# Predator 3



## Mandalorianer (2 Juli 2010)

Story:
Ein ehemaliger Elite-Soldat namens Royce (Adrian Brody) wird zusammen mit einer Gruppe gefährlicher Krimineller - darunter Serienkiller, Massenmörder und Attentäter (u.a. Danny Trejo, Alice Braga, Walton Goggins, Oleg Taktarov) - von Außerirdischen auf einem fernen Planeten ausgesetzt. Als Jagdopfer geraten sie zwischen die Fronten zweier verfeindeter Clangruppen...


Wissenswertes:
- der offizielle dritte Teil von "Predator"
- Robert Rodriguez versuchte bereits seit den 90ern, einen "Predator 3" zu realisieren
- Arbeitstitel: "Predator 3 - Deadlier of the Species"
- sollte ursprünglich weit in der Zukunft spielen und Space Marines statt Erdenbürger als Hauptfiguren haben
- für Royce im Gespräch gewesen: Freddy Rodriguez ("Planet Terror"), Josh Brolin
- im Film gibt es zwei konkurrierende Predators-Clans und Super Predators / die neuen Predators nutzen außerirdische Bluthunde und haben Reittiere
- bevor Lawrence Fishburne zusagte, wollte man seine Rolle Jeff Fahey geben
- mit dem Titel "Predators" (Raubtiere, Jäger) sind sowohl die Aliens als auch die menschlichen Killer gemeint
- Danny Trejos Figur heißt Cuchillo, zu deutsch "Messer" - in allen anderen Robert Rodriguez' Filmen hat Trejo einen ähnlichen Namen 
- man hatte überlegt, den Film ins 3D-Format zu übertragen, doch die Zeit war zu knapp
- ursprünglich wollte Robert Rodriguez den Komponisten des Originals, Alan Silvestri, doch dieser war aus Termingründen nicht verfügbar; den Score übernahm Rodriguez Partner John Debney
- im Drehbuch gibt es einen möglichen Auftritt von Arnold Schwarzeneggers Charakter aus Teil 1
- das Drehbuch basiert auf einem alten Script von Robert Rodriguez, welches ursprünglich mal ein Sequel mit Arnold Schwarzeneggers Figur aus dem ersten Teil war
- Budget: ca. 40,000,000 $


*Gollum meint:*
Zwanzig Jahre nach Danny Glovers Abenteuer in "Predator 2" kehren die schaurigsten Trophäenjäger des Universums in einem neuen Einzelfilm zurück. Nach dem eher mauen "Aliens vs. Predator 2: Requiem" verspricht "Predators" wieder das zu werden, was die ersten beiden Filme zu Kultklassikern machte: knallharte Action, harter Überlebenskampf, kernige Charaktere, faszinierende Sci-Fi Elemente und atemlose Spannung. Nimrod Antal bewies bereits mit "Kontroll" und "Motel", dass er ein Händchen für sein Handwerk hat, Kultregisseur und -Producer Robert Rodriguez überwachte das Projekt als ausführender Produzent.

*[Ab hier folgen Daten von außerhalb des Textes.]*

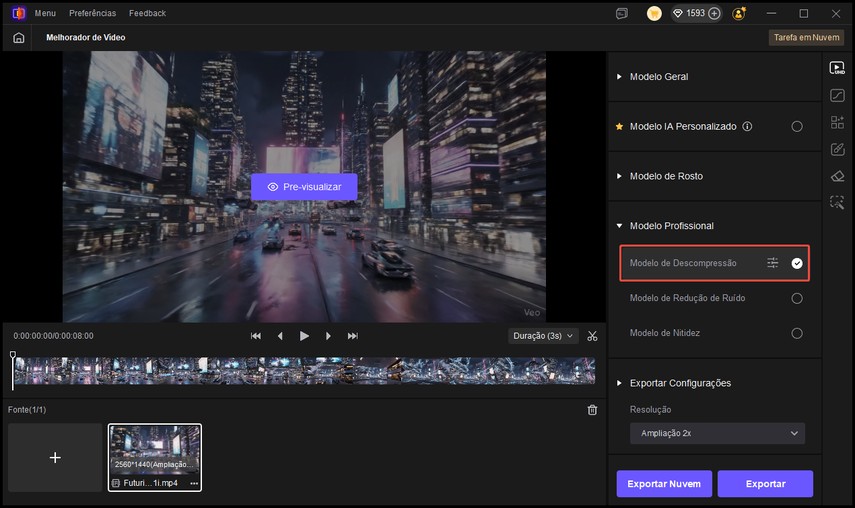The width and height of the screenshot is (855, 508).
Task: Open the Preferências menu
Action: coord(92,14)
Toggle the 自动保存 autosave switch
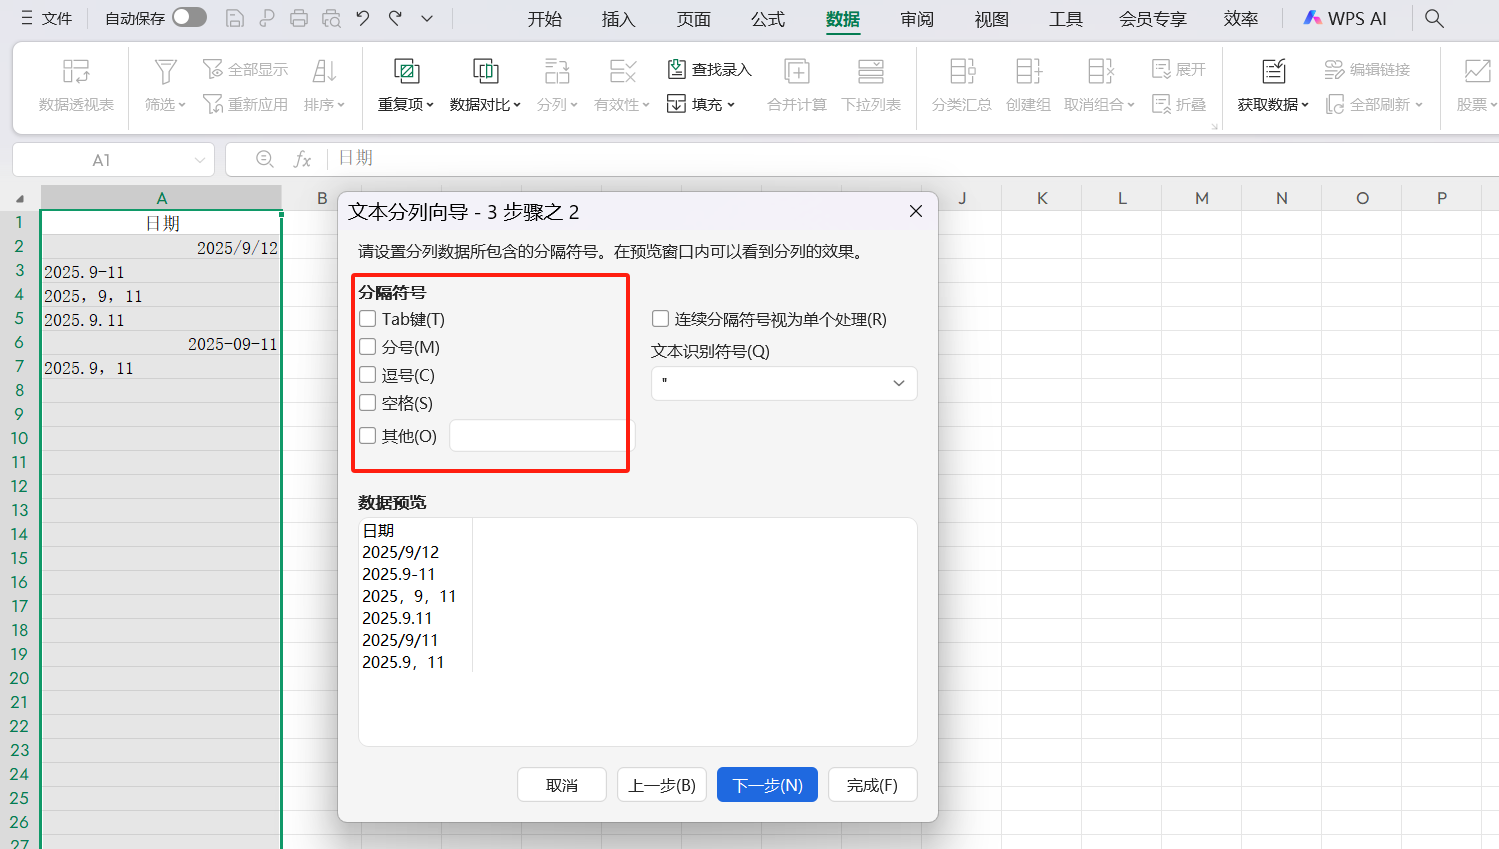The image size is (1499, 849). 189,18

Neben "The Expendables" hat "Predators" das Zeug zum besten Actionhit des Jahres. 

*Was freu Ich mich auf den Film 
Im Juli im Kino

Gruss Gollum*


----------



## amon amarth (2 Juli 2010)

die trailer sehen gut aus... 

"wenn es blutet, können wir es töten"!


----------



## AMUN (2 Juli 2010)

Predator war immer gut... hoffentlich kann der Teil an den erfolgen anknüpfen


----------



## Buterfly (5 Juli 2010)

Da bin ich auch mal gespannt darauf :thumbup:


----------



## Flaming Sword (28 Juli 2010)

Dieser Streifen bot leichte Kost. Mir kam es fast so vor, als ob das Drehbuch zwischen zwei und vier Uhr in der Früh verfaßt wurde und nebenbei noch die Glotze mit dem ersten Teil lief, damit sich noch so manches "abschreiben" ließ.


----------



## Mandalorianer (28 Juli 2010)

*Ja der Film istn typischer 80/90er Jahre abklatsch keine Fantasy indem Film *


----------



## AMUN (31 Juli 2010)

Flaming Sword schrieb:


> Dieser Streifen bot leichte Kost. Mir kam es fast so vor, als ob das Drehbuch zwischen zwei und vier Uhr in der Früh verfaßt wurde und nebenbei noch die Glotze mit dem ersten Teil lief, damit sich noch so manches "abschreiben" ließ.



Stimme ich dir vollkommen zu... einer der schlechtesten Filme seit langen


----------



## Punisher (3 Aug. 2010)

Das Thema ist doch ausgelutscht


----------